(SUPPLIED MATERIAL begins)

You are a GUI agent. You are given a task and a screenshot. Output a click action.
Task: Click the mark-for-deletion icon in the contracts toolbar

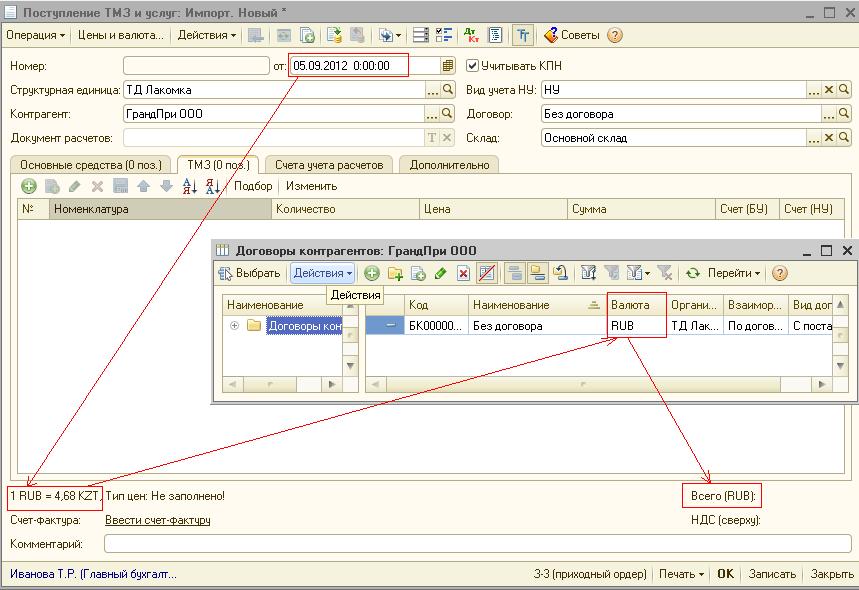pyautogui.click(x=463, y=273)
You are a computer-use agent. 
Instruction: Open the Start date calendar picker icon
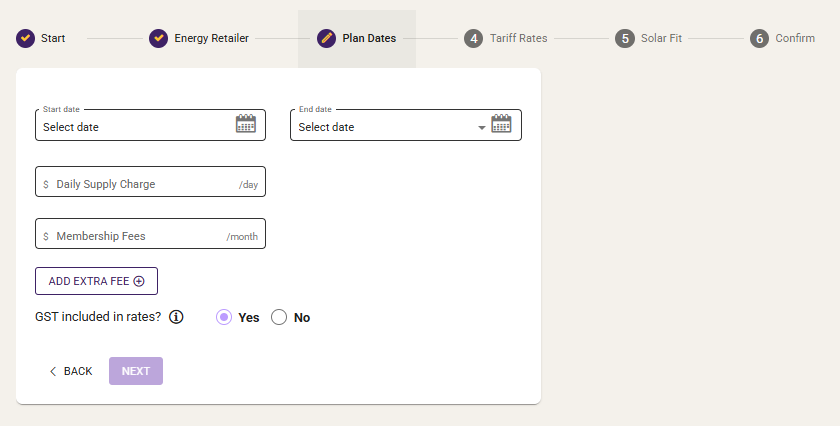(246, 124)
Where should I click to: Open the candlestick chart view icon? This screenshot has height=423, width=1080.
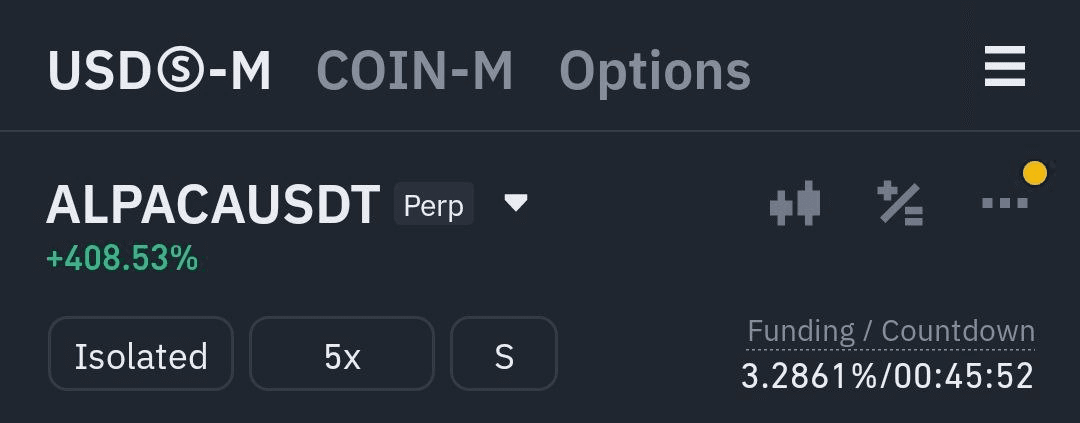tap(795, 203)
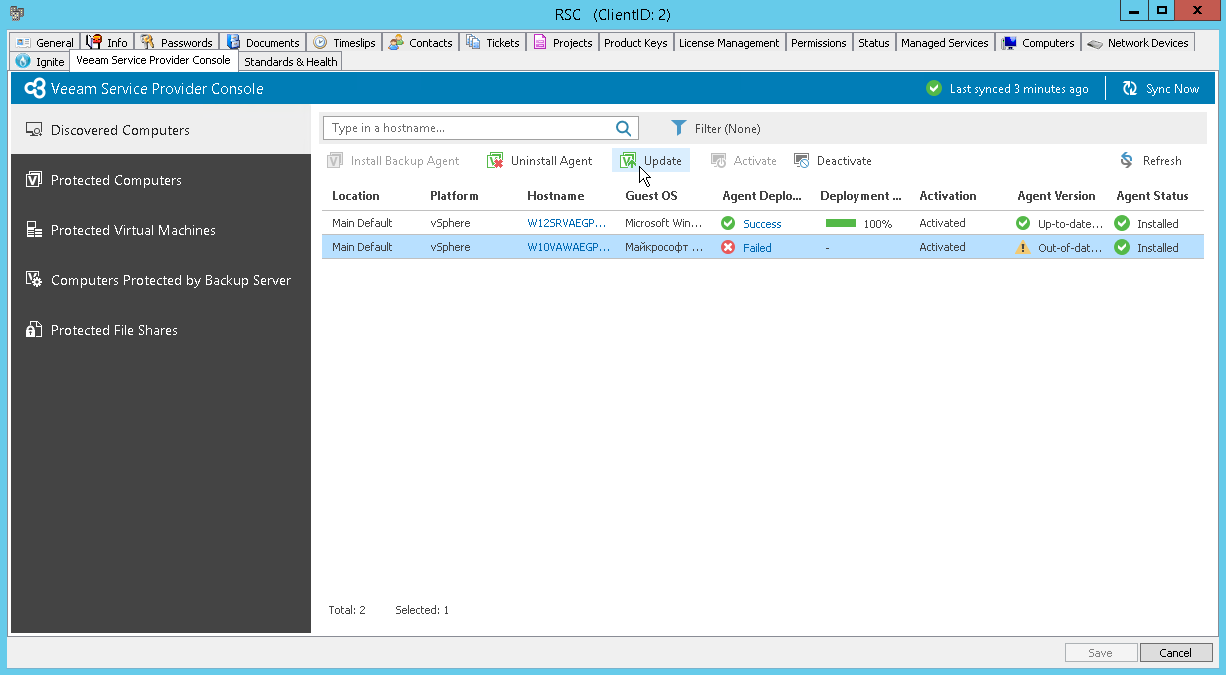Image resolution: width=1226 pixels, height=675 pixels.
Task: Open Computers Protected by Backup Server view
Action: [x=170, y=280]
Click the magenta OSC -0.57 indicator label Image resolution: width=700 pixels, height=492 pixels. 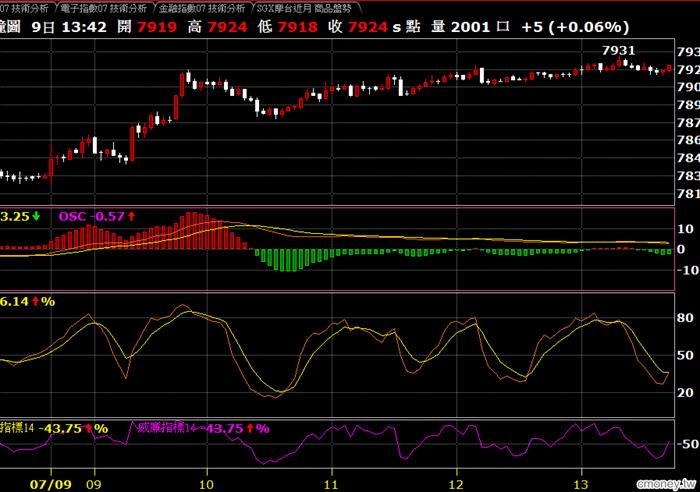point(92,217)
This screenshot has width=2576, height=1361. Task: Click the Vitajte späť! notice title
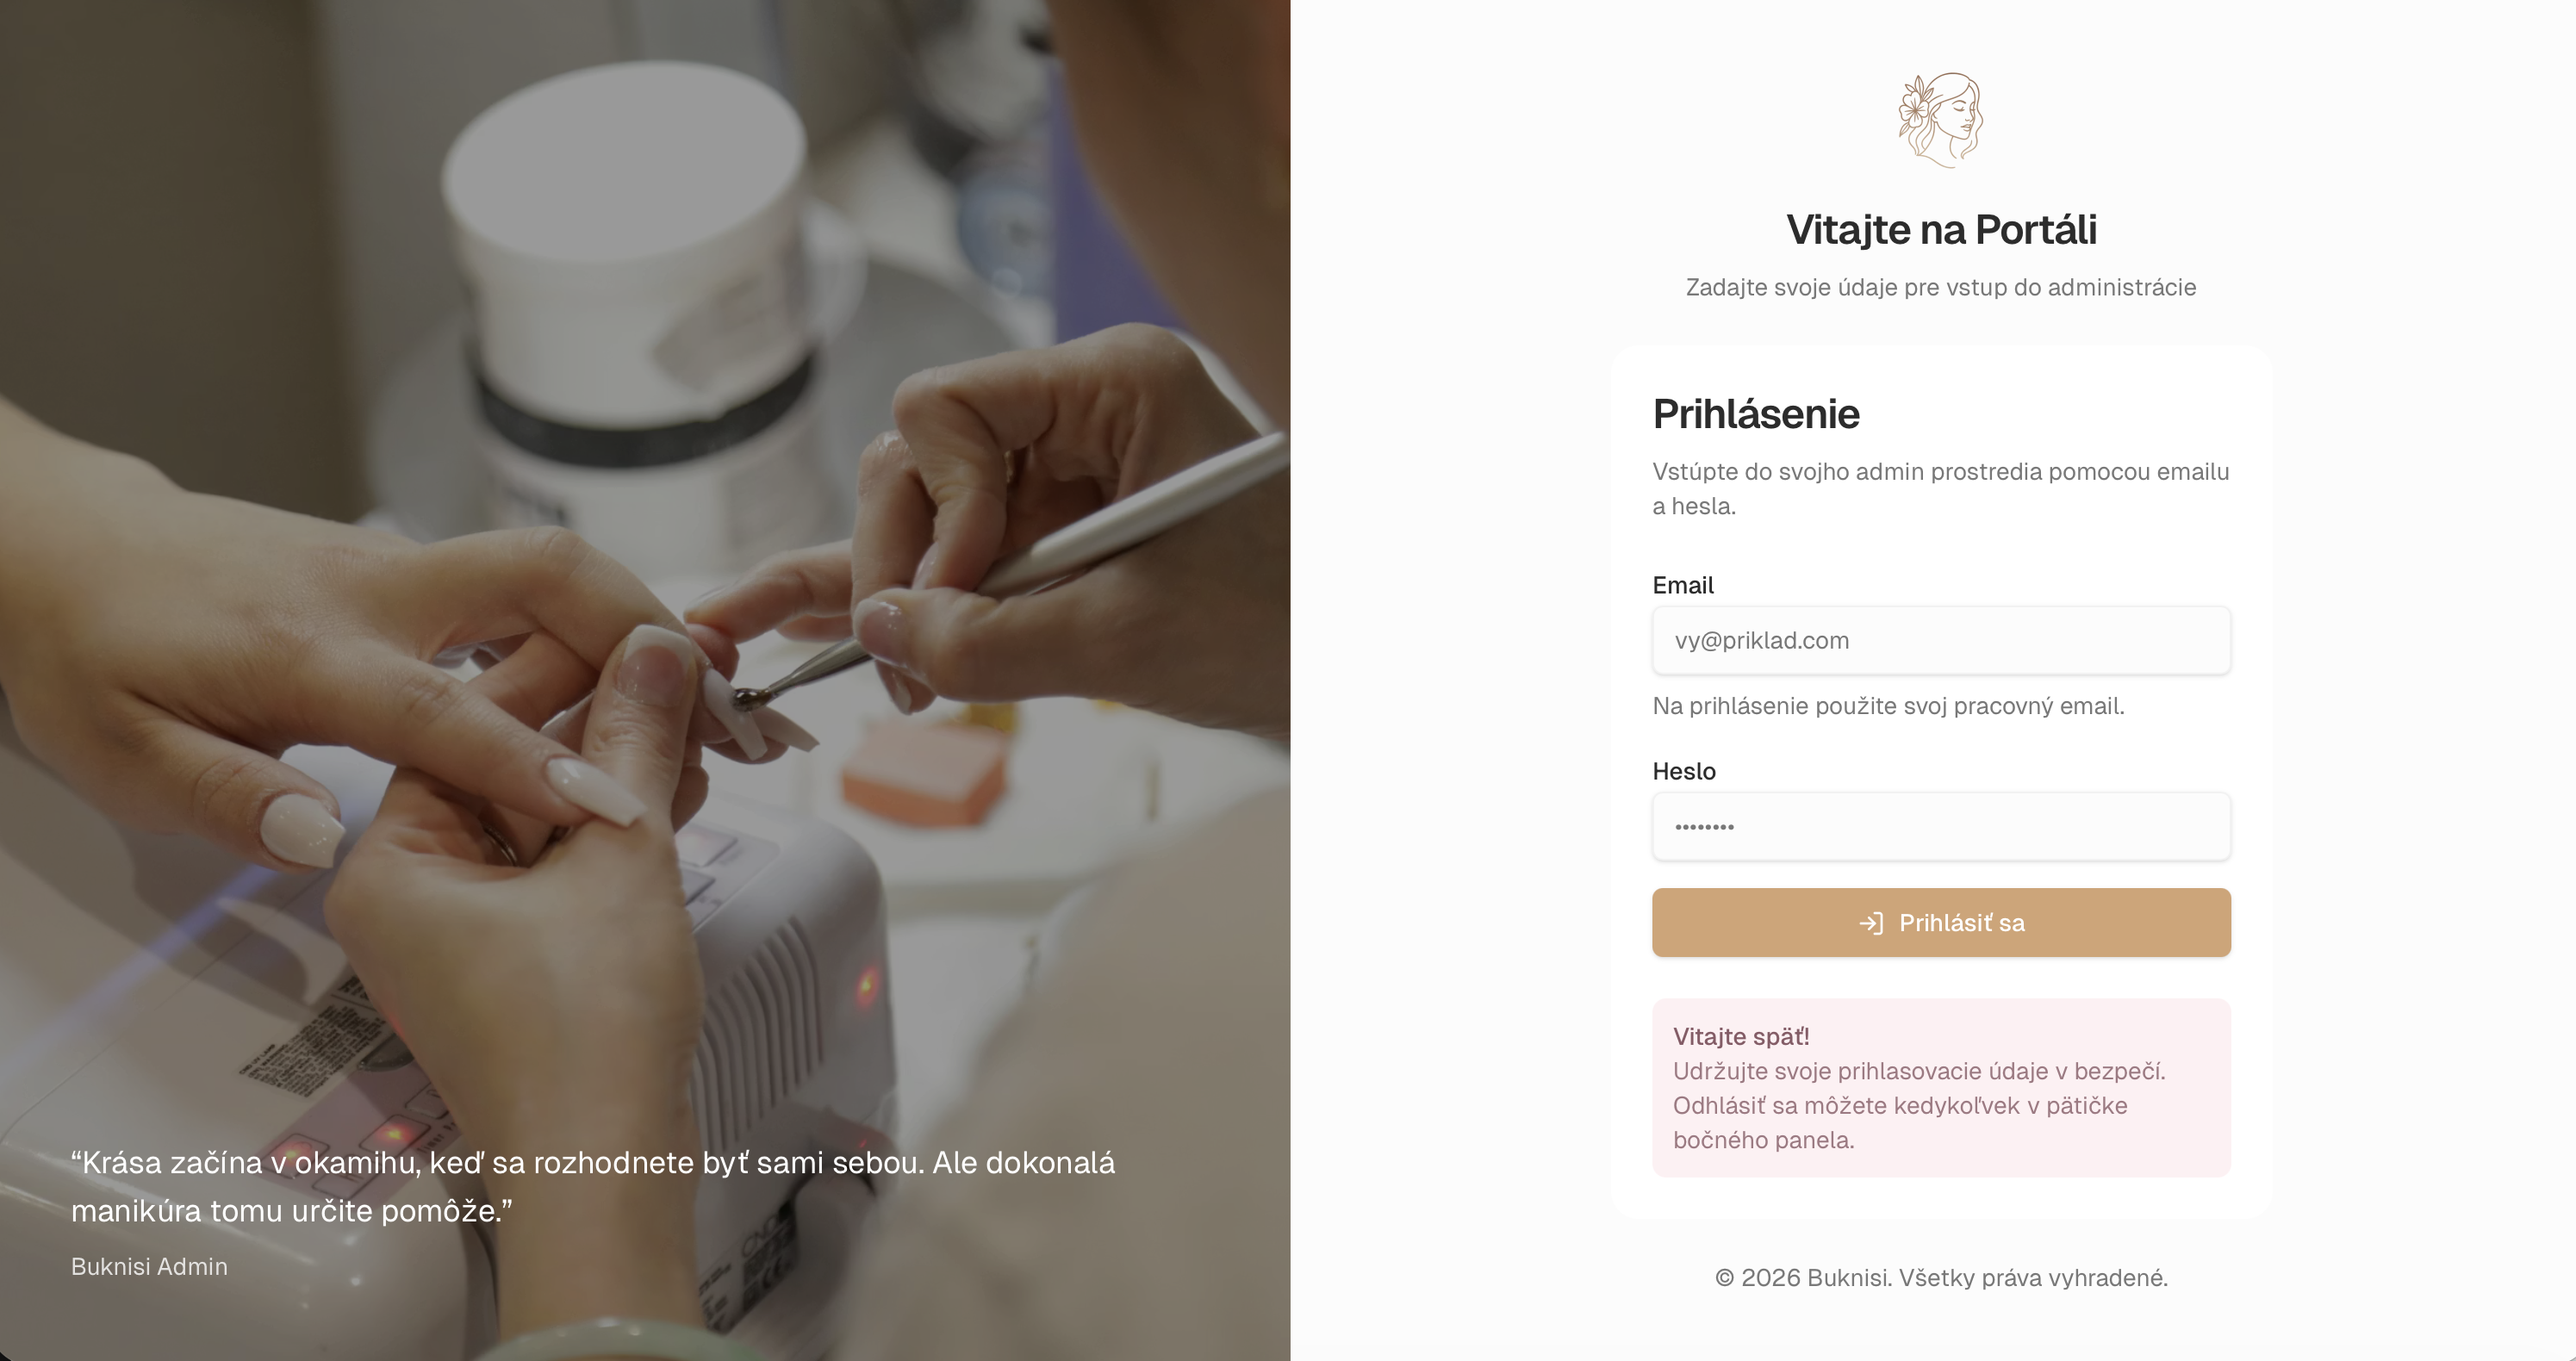[1741, 1036]
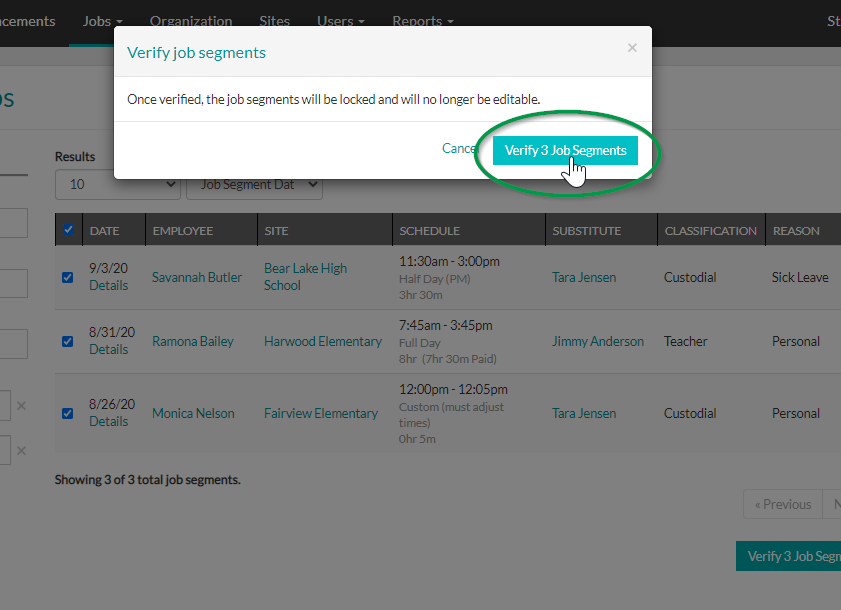View substitute Jimmy Anderson's profile
The height and width of the screenshot is (610, 841).
coord(598,341)
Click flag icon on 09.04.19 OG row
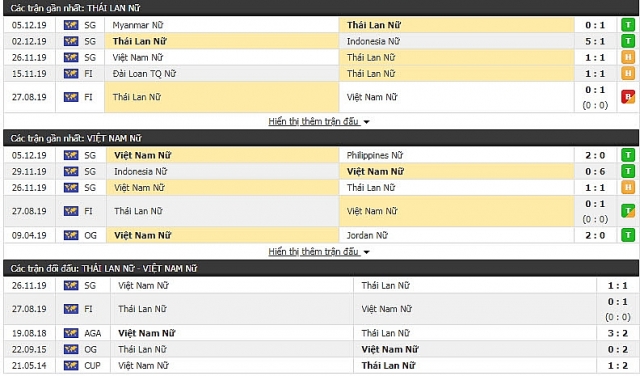The width and height of the screenshot is (640, 376). (x=71, y=235)
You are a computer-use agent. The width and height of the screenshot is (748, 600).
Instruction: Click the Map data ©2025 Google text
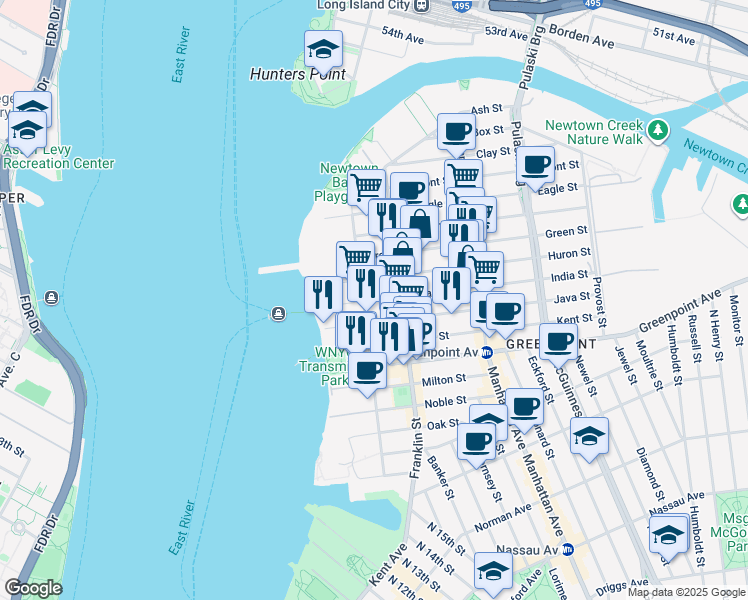tap(686, 592)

(SUPPLIED MATERIAL ends)

Omit all pictures and write out, exactly, only the lines from the line containing "Click flag icon on 09.04.19 OG row" through the last line of the entries above.

Click flag icon on 09.04.19 OG row
The width and height of the screenshot is (640, 376). (x=71, y=235)
You are a computer-use agent. The width and height of the screenshot is (748, 600).
Instruction: Click the Map data ©2025 Google text
tap(686, 592)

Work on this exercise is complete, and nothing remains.